Research bank makes good use of umbilical cords

04/19/04

Donations of cord blood provide hematopoietic stem cells for research purposes only

After the delivery of a newborn, snipping the umbilical cord and then discarding the cord and placenta is the typical procedure. However, some new mothers at University of Iowa Hospitals and Clinics are accepting the invitation to donate their baby's umbilical cord blood to a new UI research bank that aims to advance our understanding of human diseases.

The procedure in no way affects the delivery or health of the baby, and the donation provides important cells only for research studies, not for stem cell transplants into other patients or for therapeutic cloning. The new research endeavor -- the UI Hematopoietic Stem Cell Bank -- is funded by the Roy J. Carver Charitable Trust and housed in the UI Roy J. and Lucille A. Carver College of Medicine.

An umbilical cord contains hematopoietic (blood) stem cells -- unspecialized cells that can develop into different blood cell types and even other cells in the body, such as muscle cells or nerves. The cord blood stem cells have potential for advancing gene therapy for conditions such as Parkinson's disease and muscular dystrophy.

This versatility makes the cells very useful for research studies and can promote scientific and medical advances, said Frederick Goldman, M.D., UI associate professor of pediatrics and director of the new hematopoietic stem cell bank.

"Cord blood stem cells are more committed than embryonic stem cells, but they still have the ability to differentiate into a wide variety of tissue types," Goldman said.

Restrictions placed on embryonic stems cells by the federal government and some state governments often make it difficult to use these cells in scientific investigations. However, cord blood stem cells are not subject to these same restrictions.

The umbilical cord is rich in hematopoietic stem cells, which can produce red blood cells, white blood cells and platelets. Sue O'Dorisio, M.D., Ph.D., UI Distinguished Professor of Pediatrics and an investigator instrumental in creating the bank, is studying the ability of cord blood stem cells to produce megakaryocytes, the precursor cells that generate platelets. The cord blood stem cells have the potential to alleviate bleeding problems in patients with side effects from cancer treatments.

"Mothers participating in the program understand that while there is no direct benefit for them, the donation is important in promoting medical research that drives the development of future treatments," Goldman said. "We really appreciate the willingness of expectant mothers to consider making this donation."

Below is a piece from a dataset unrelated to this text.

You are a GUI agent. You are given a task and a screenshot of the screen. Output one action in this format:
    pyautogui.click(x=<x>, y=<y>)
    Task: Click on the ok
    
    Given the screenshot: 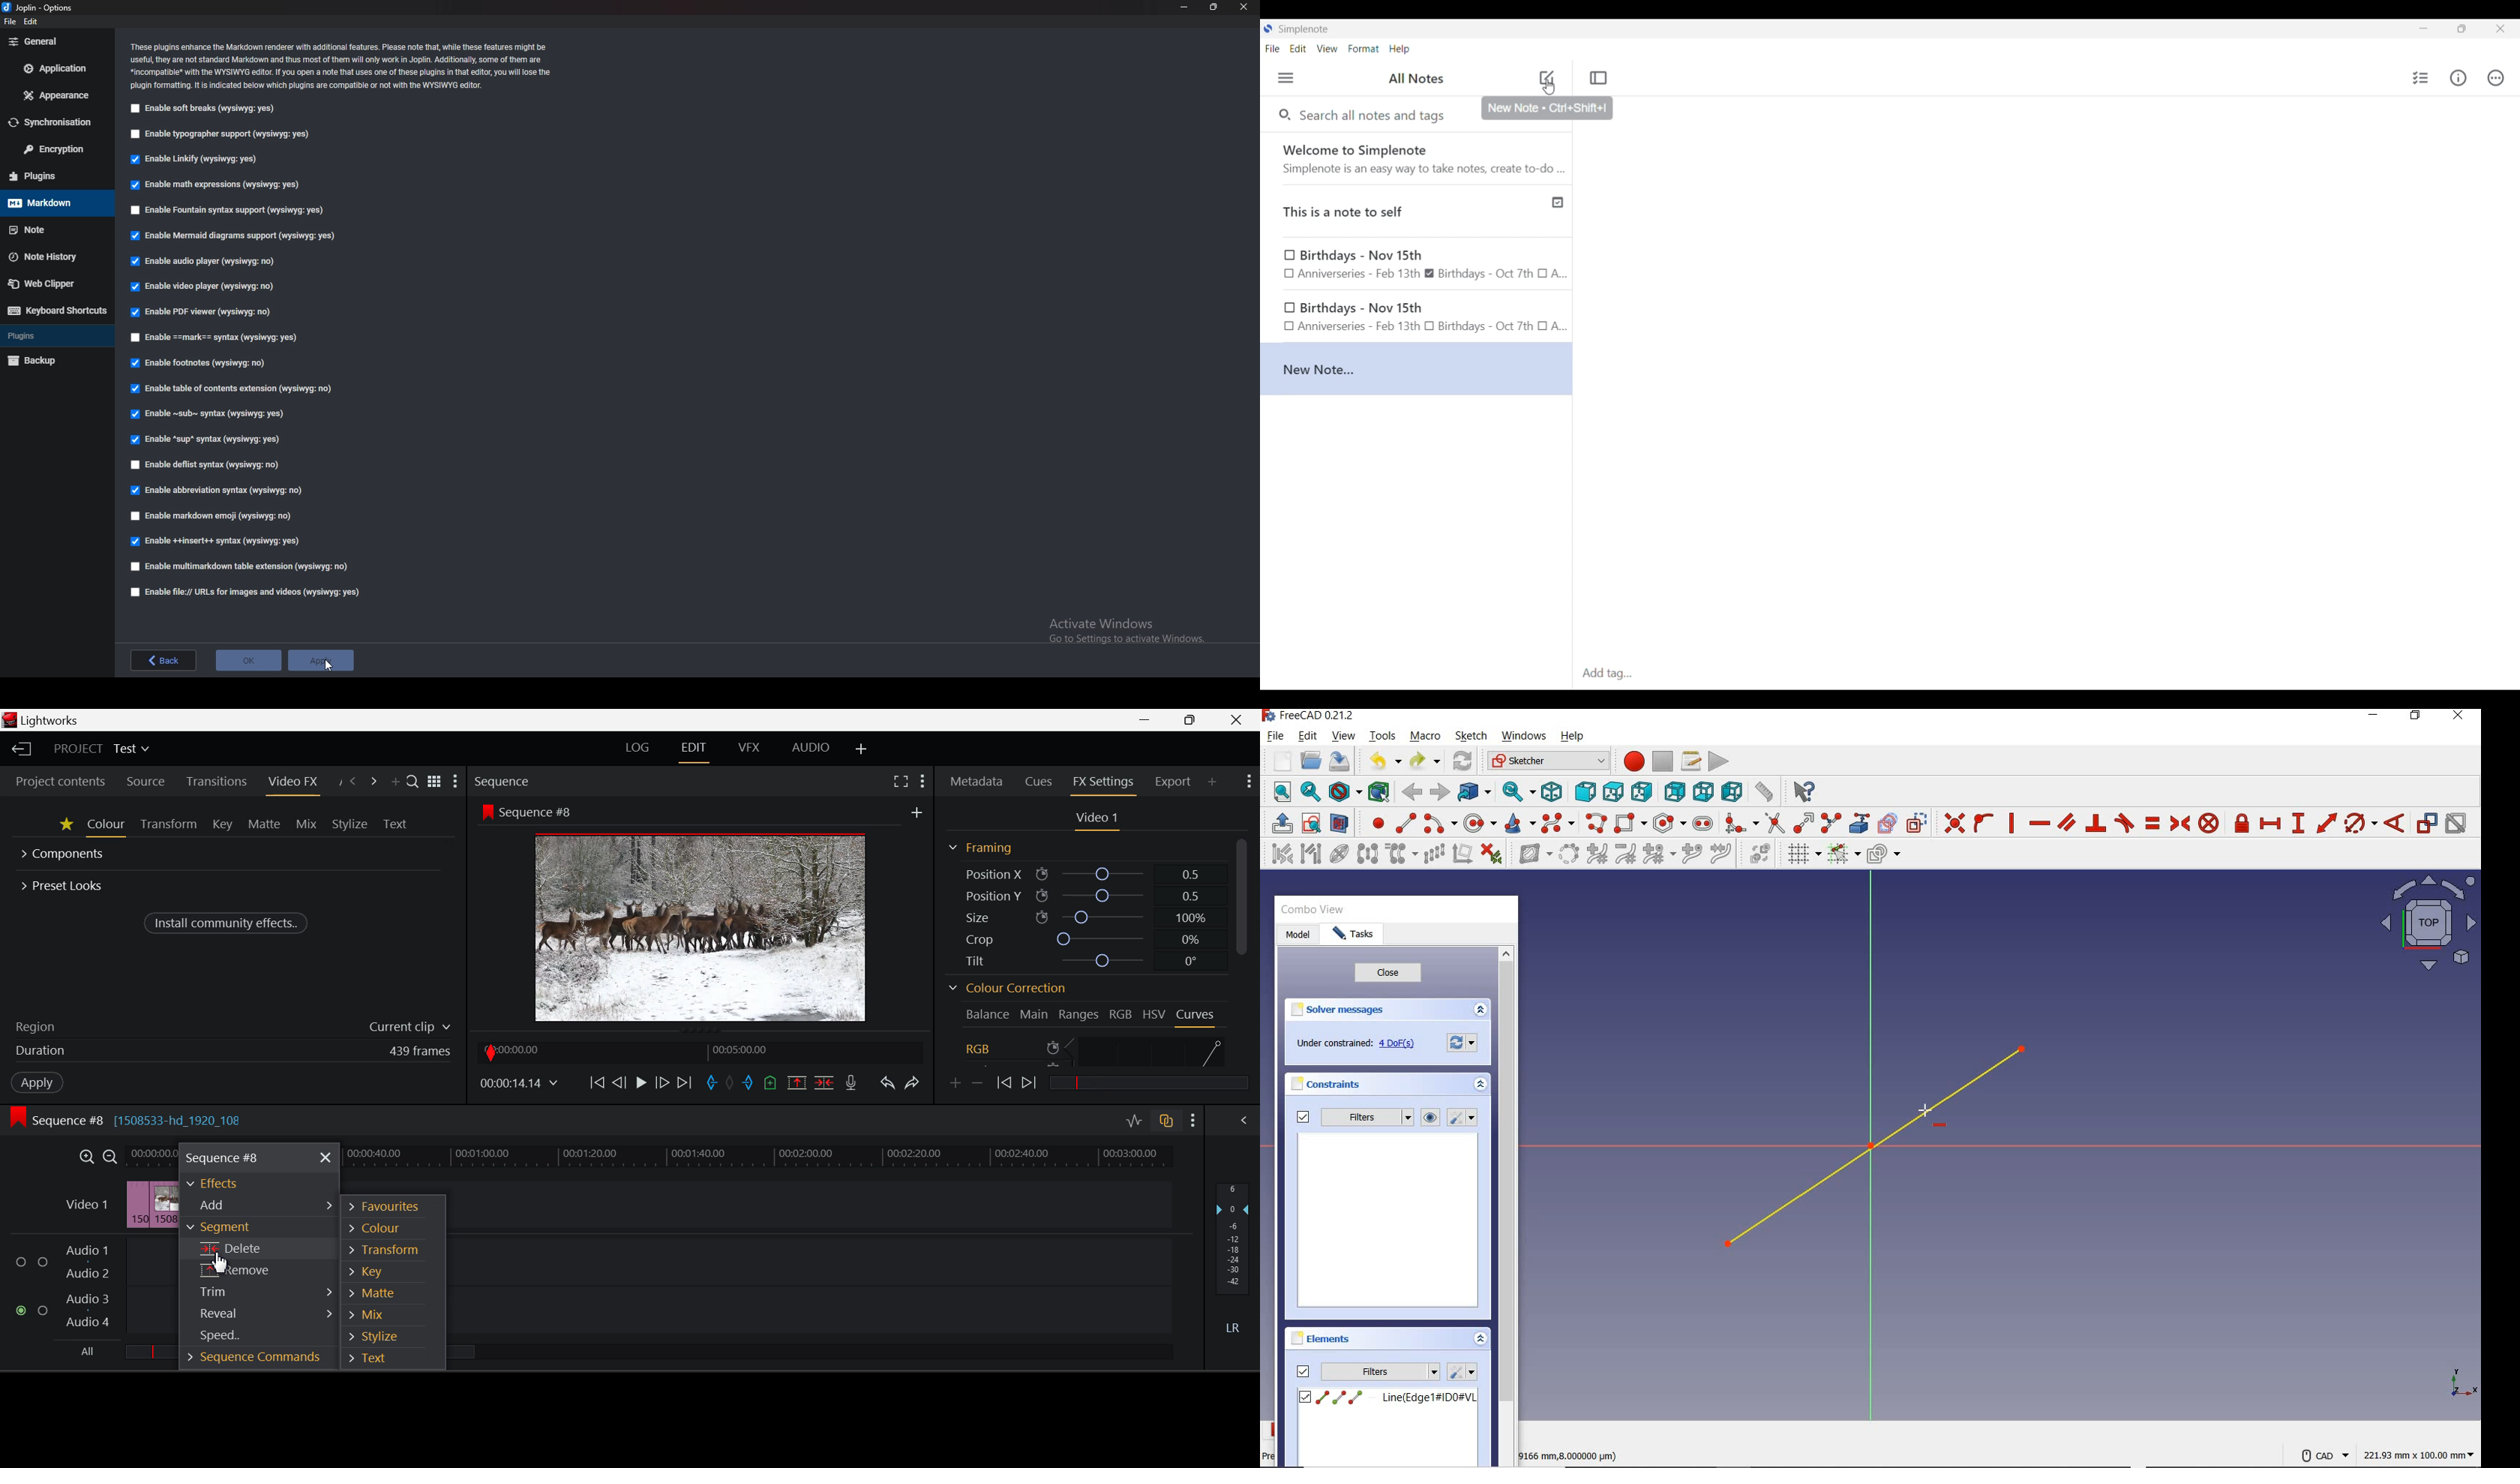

To date, nearly 20 mothers have donated their child's umbilical cord blood. The bank coordinates with staff in the UI Department of Obstetrics and Gynecology to inform mothers of the donation option, said Dale Winnike, UI research assistant in pediatrics and coordinator of the stem cell bank.

"Expectant mothers are given a brochure at their 28-week appointment to consider the donation option. For participating moms, the obstetrics and gynecology staff use a special collection kit to preserve the cord blood after delivery," Winnike explained.

The kit includes catheters to drain blood from the three blood vessels in the cord. One umbilical cord provides 20 to 150 milliliters of blood. The blood cells are processed and then cultured as a quality assurance measure to ensure they are not contaminated with bacteria. The bank aims to have 500 units frozen to be available free of charge to local investigators, including members of the Holden Comprehensive Cancer Center at the UI.

"We are currently working to provide cord blood units to all researchers that are interested in studying stem cells," Goldman said. "We also are encouraging our colleagues in the basic sciences as well as other medical fields to consider using cord blood stem cells in their investigations."

"It is exciting that we can offer this service at no cost to the investigators. We appreciate the Carver Charitable Trust for their generosity and foresight in supporting the bank," he added.

The Carver Charitable Trust is providing a Center of Excellence grant to help support the project.

Goldman does not recommend the routine saving of cord blood except when an older sibling has a cancer or a genetic disease that can be cured by a bone marrow transplant. These families are referred to Children's Hospital Oakland Research Institute (CHORI) in Oakland, Calif. (http://www.chori.org/siblingcordblood/home.html). CHORI currently holds about 10 cord units for qualifying families treated at the University of Iowa. For those families, there is only a 2 to 5 percent chance that the cord blood will be used in the future for treating a disease in their sibling. The costs of collection and storage are billed to the patient's insurance carrier; if an insurance company denies payment, CHORI has a grant that helps defray these costs.

Parents without an immediate medical need for cord blood may decide to use a private bank to store umbilical cord blood. However, those parents must initiate that process with the private bank they select and they must pay a yearly storage fee for as long as they wish to store the cord blood.

"Since most families do not need to store cord blood for their own use, we hope they will consider contributing their babies' cord blood to the new research bank," said O'Dorisio.